- **Brief**
Rewrite everything from the line containing "This screenshot has height=430, width=630." down to the line containing "pos(1700,478)", changing "chevron" to "caret" and leaving all else unchanged. Leave the pictures out of your answer.

- **Recorded data**
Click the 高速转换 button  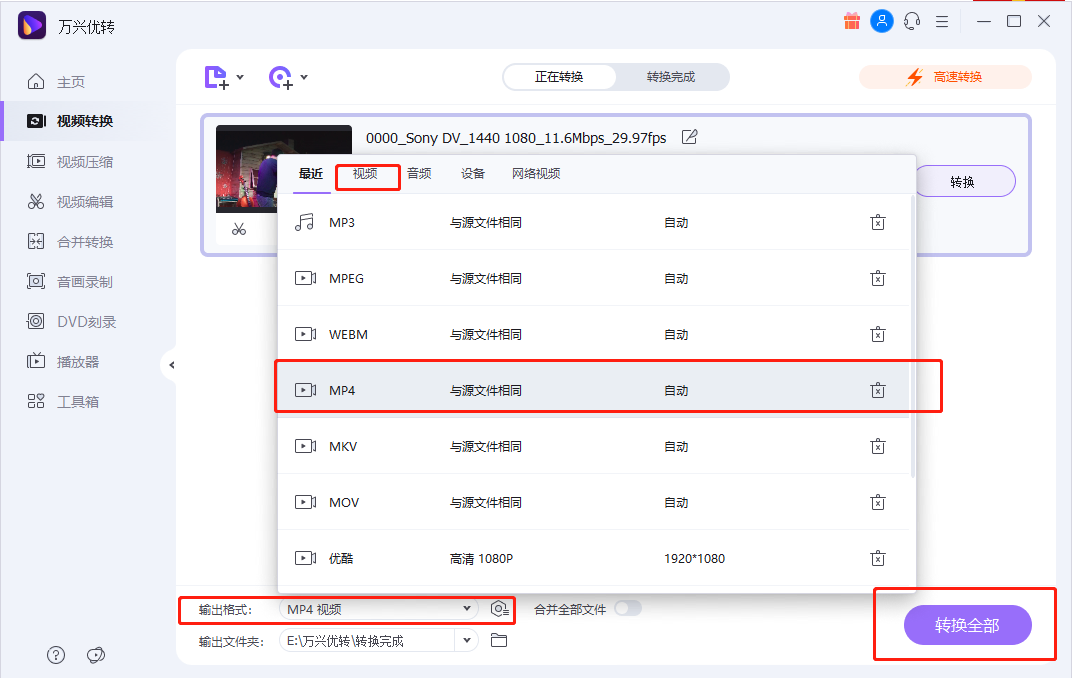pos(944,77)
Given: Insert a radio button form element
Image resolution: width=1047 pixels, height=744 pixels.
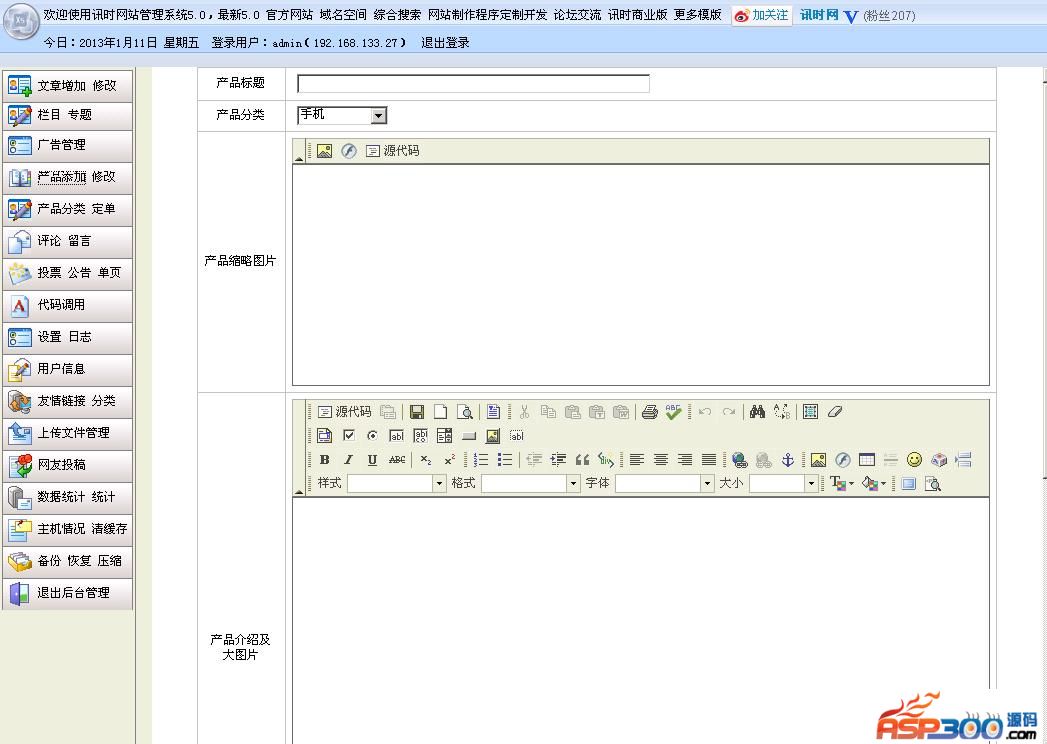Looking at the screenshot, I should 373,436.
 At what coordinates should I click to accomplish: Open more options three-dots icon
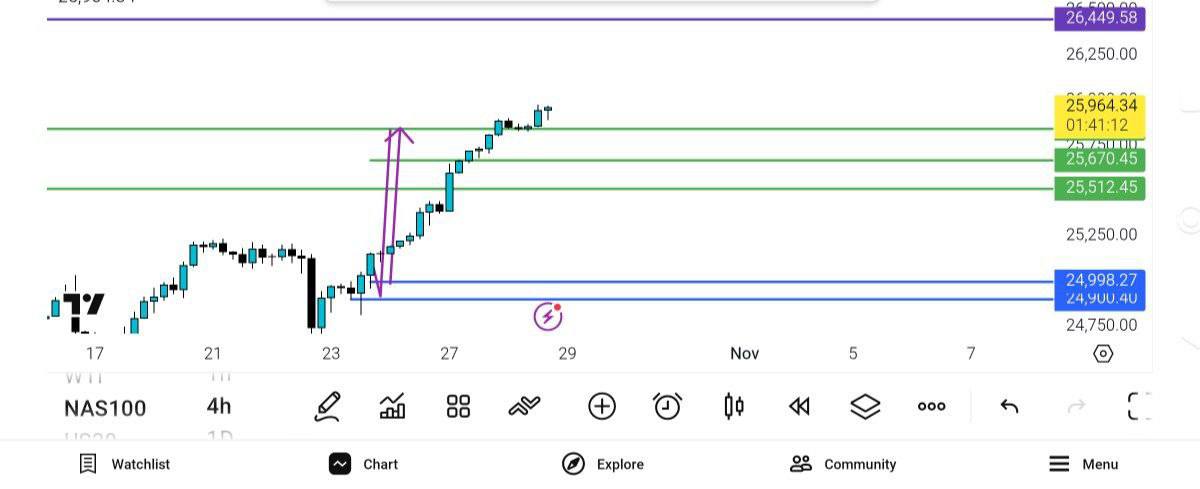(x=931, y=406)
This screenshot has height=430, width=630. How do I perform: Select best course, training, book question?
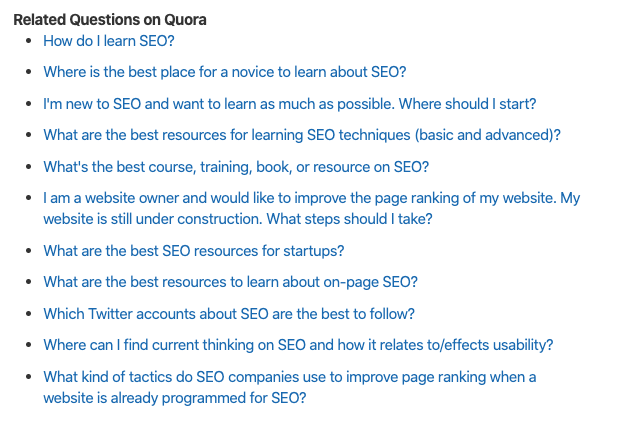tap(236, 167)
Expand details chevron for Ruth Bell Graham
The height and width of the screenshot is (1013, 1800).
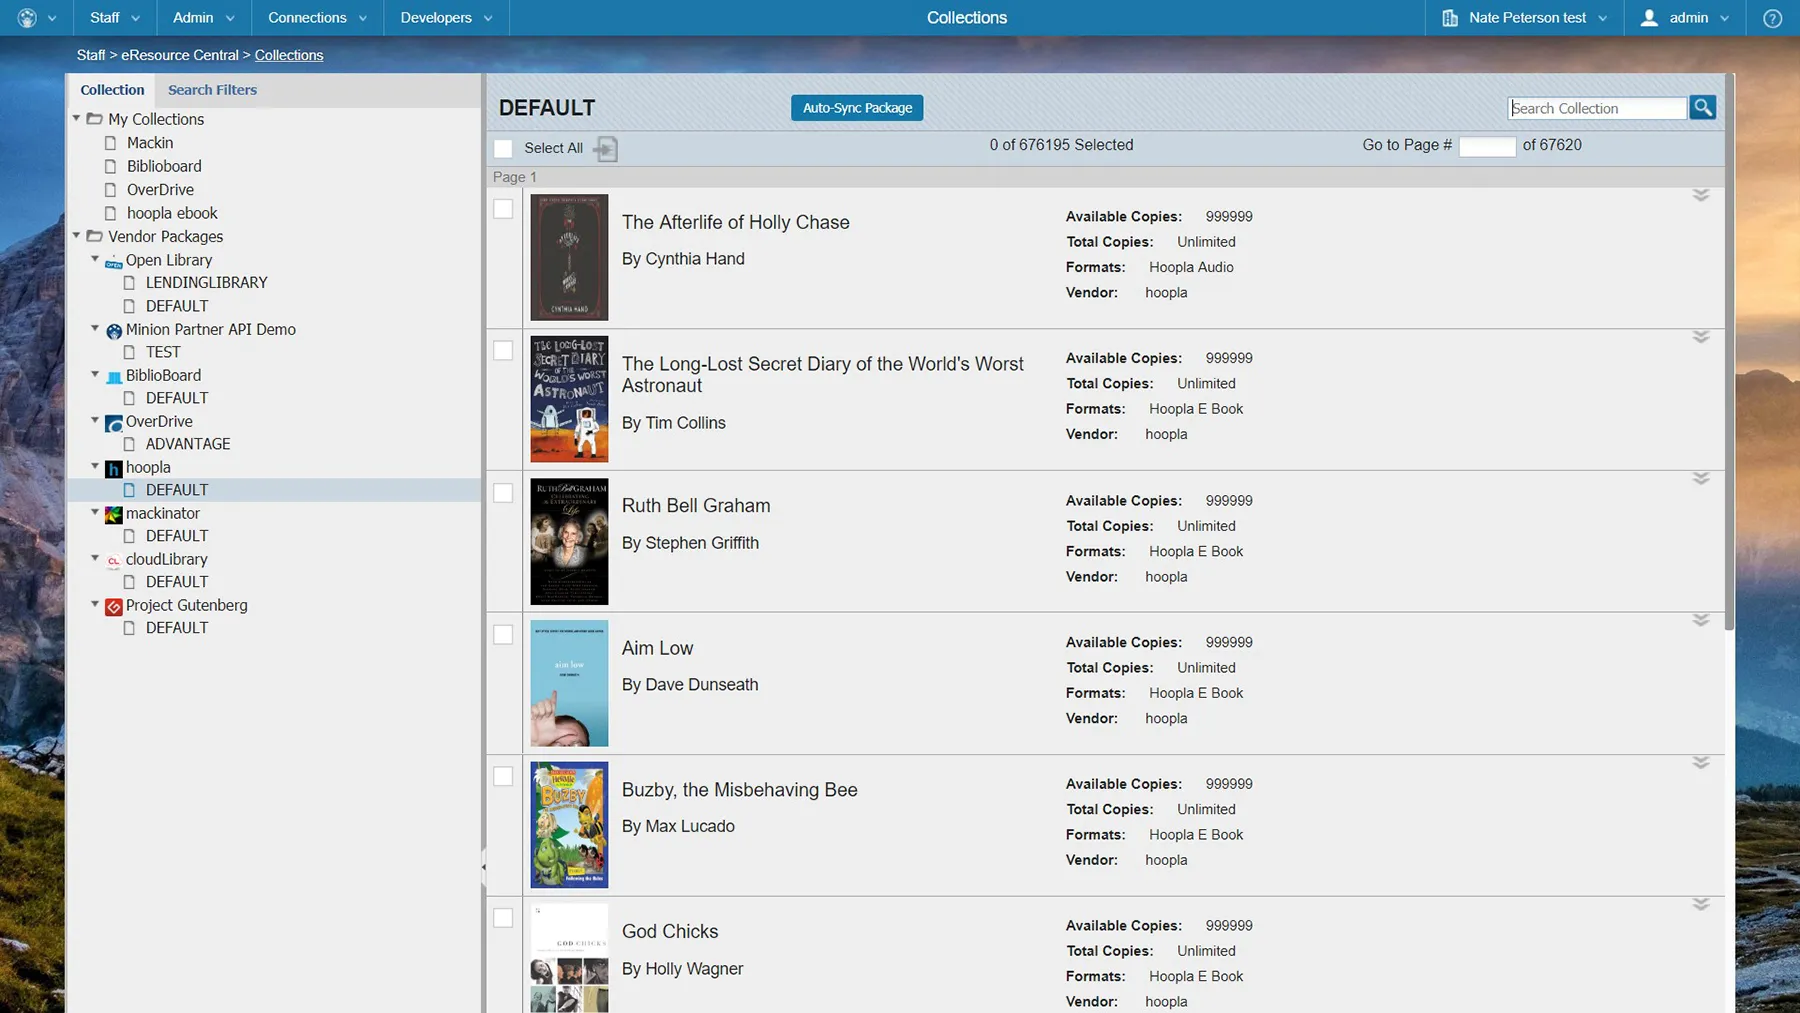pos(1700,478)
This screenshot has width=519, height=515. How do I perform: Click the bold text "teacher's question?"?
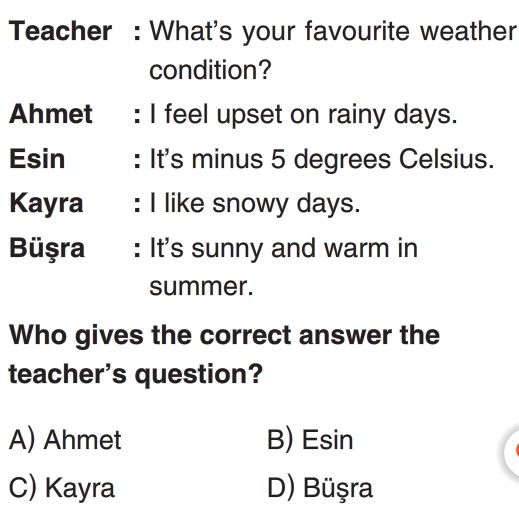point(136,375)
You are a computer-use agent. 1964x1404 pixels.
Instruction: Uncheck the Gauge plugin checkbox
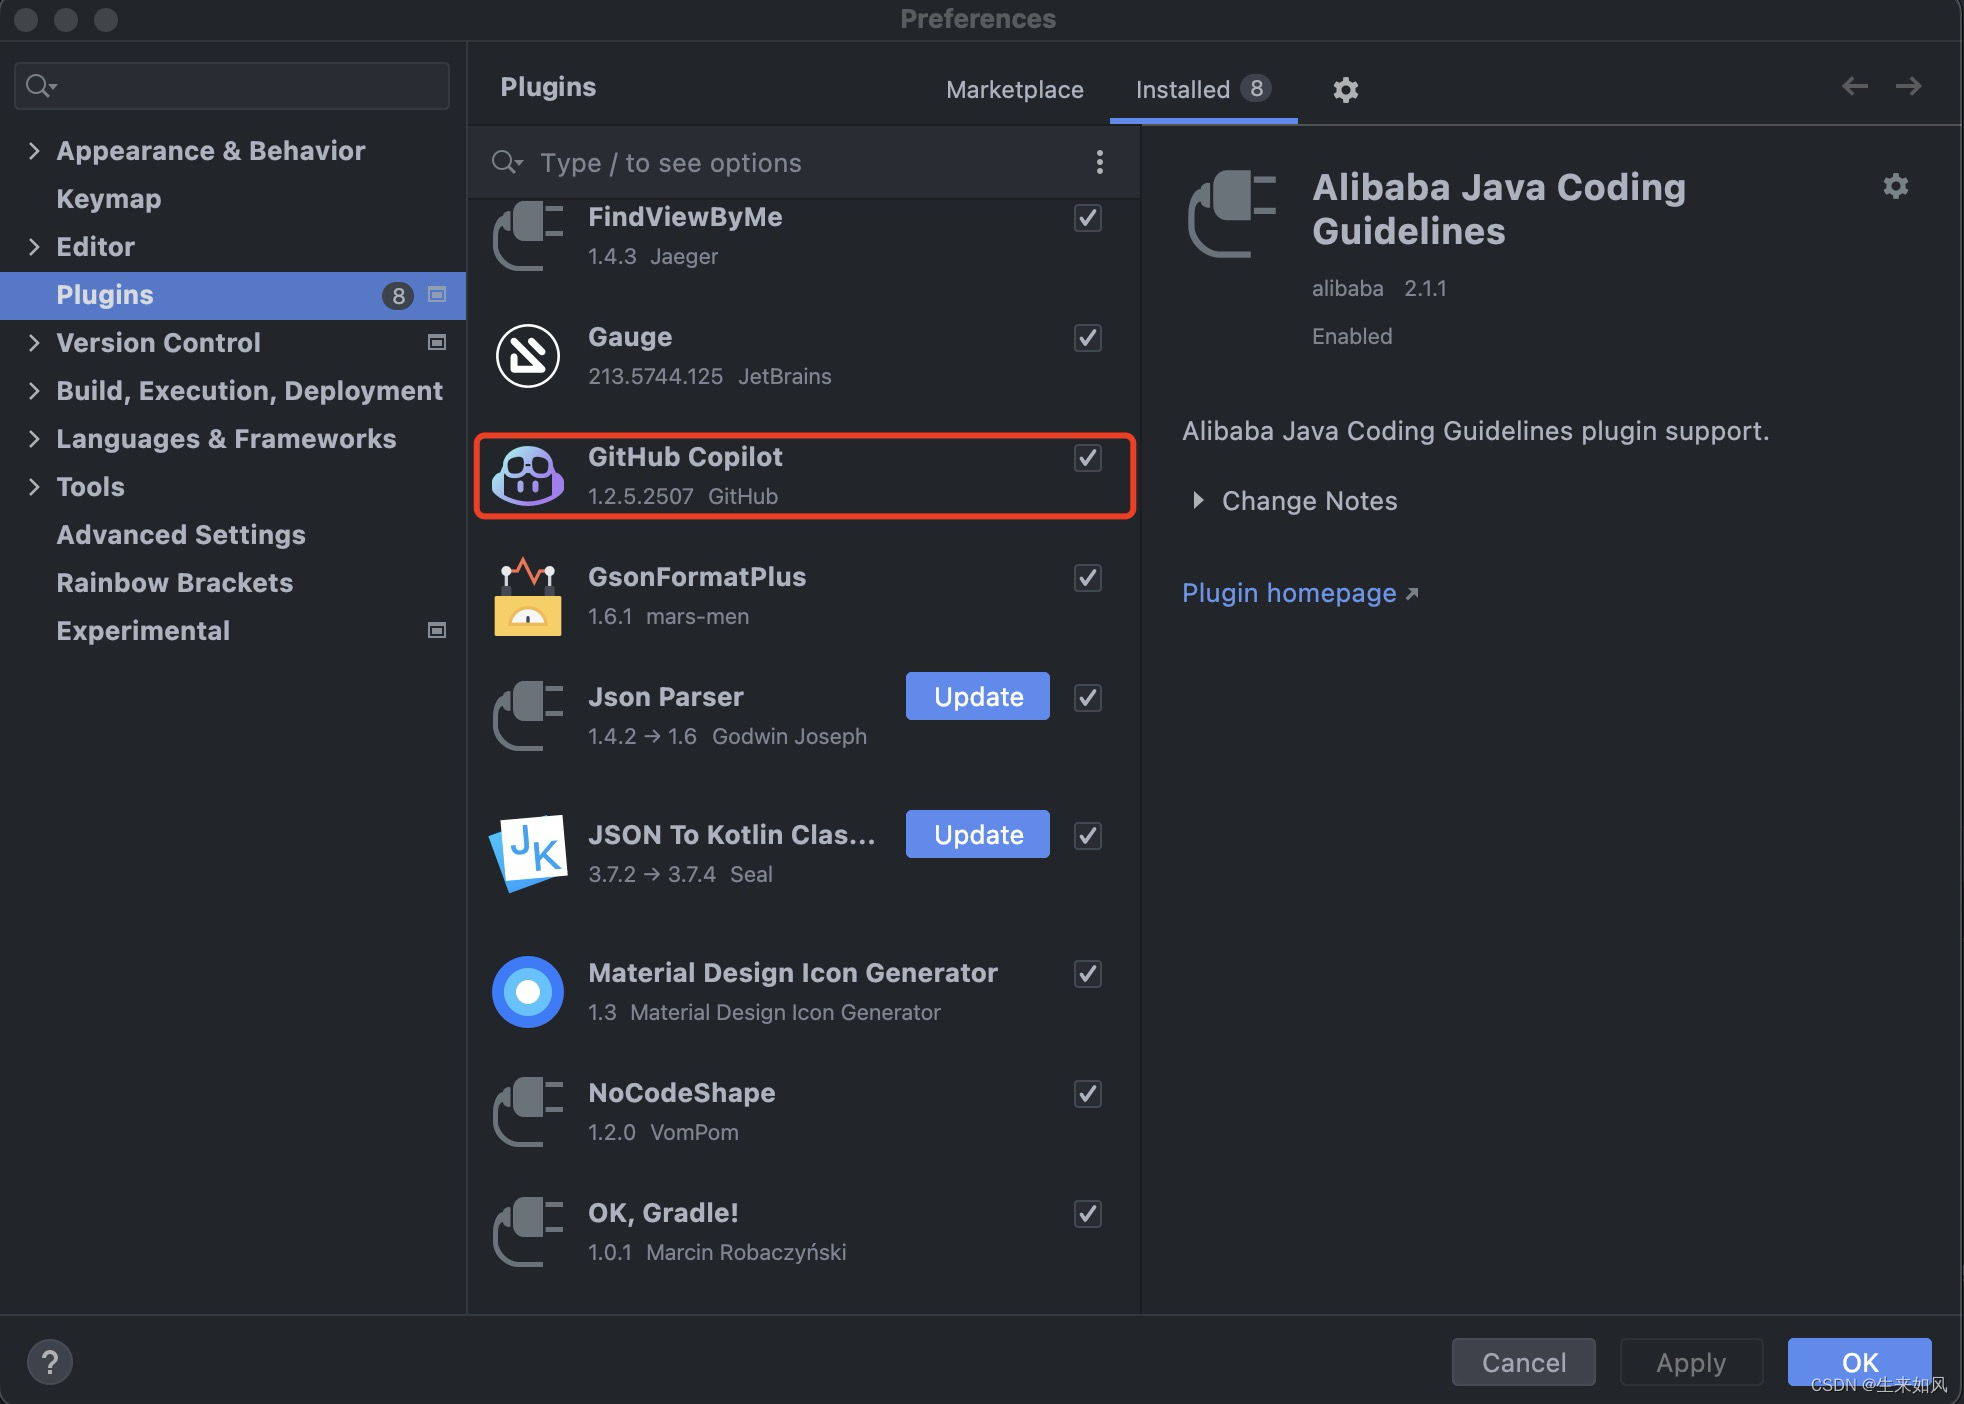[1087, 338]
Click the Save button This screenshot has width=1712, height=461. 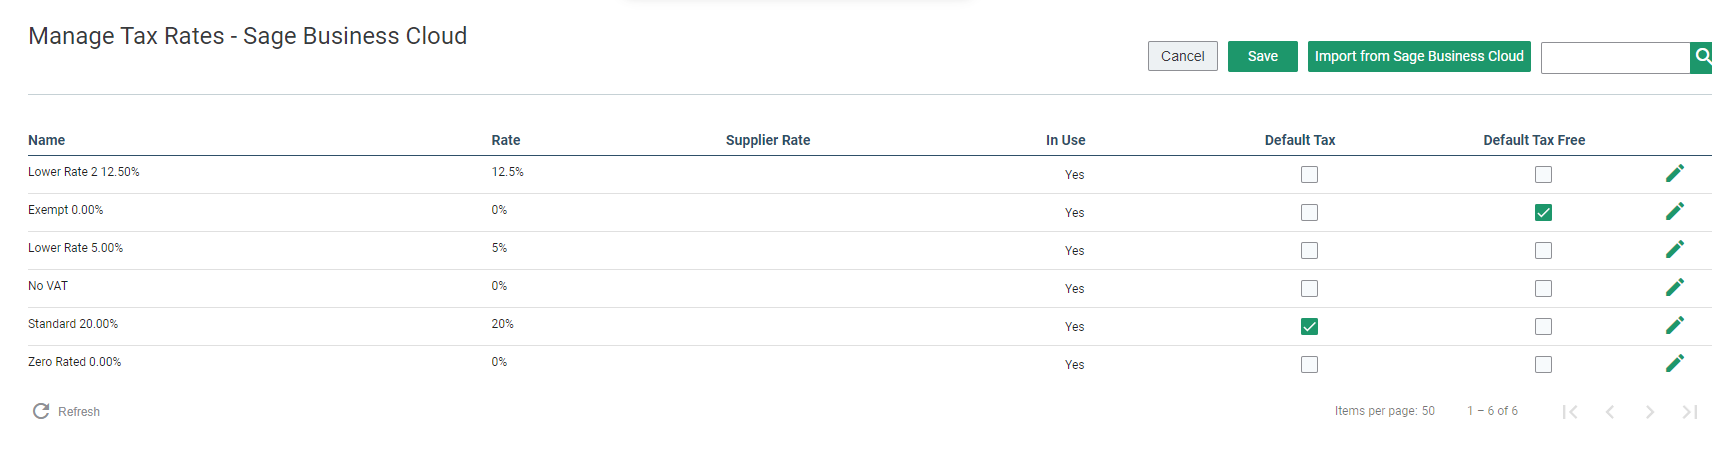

- **Result of the task**
This screenshot has height=430, width=630. How do I perform: Select best course, training, book question?
tap(236, 167)
Expand details caret for Ruth Bell Graham
The height and width of the screenshot is (1013, 1800).
pos(1700,478)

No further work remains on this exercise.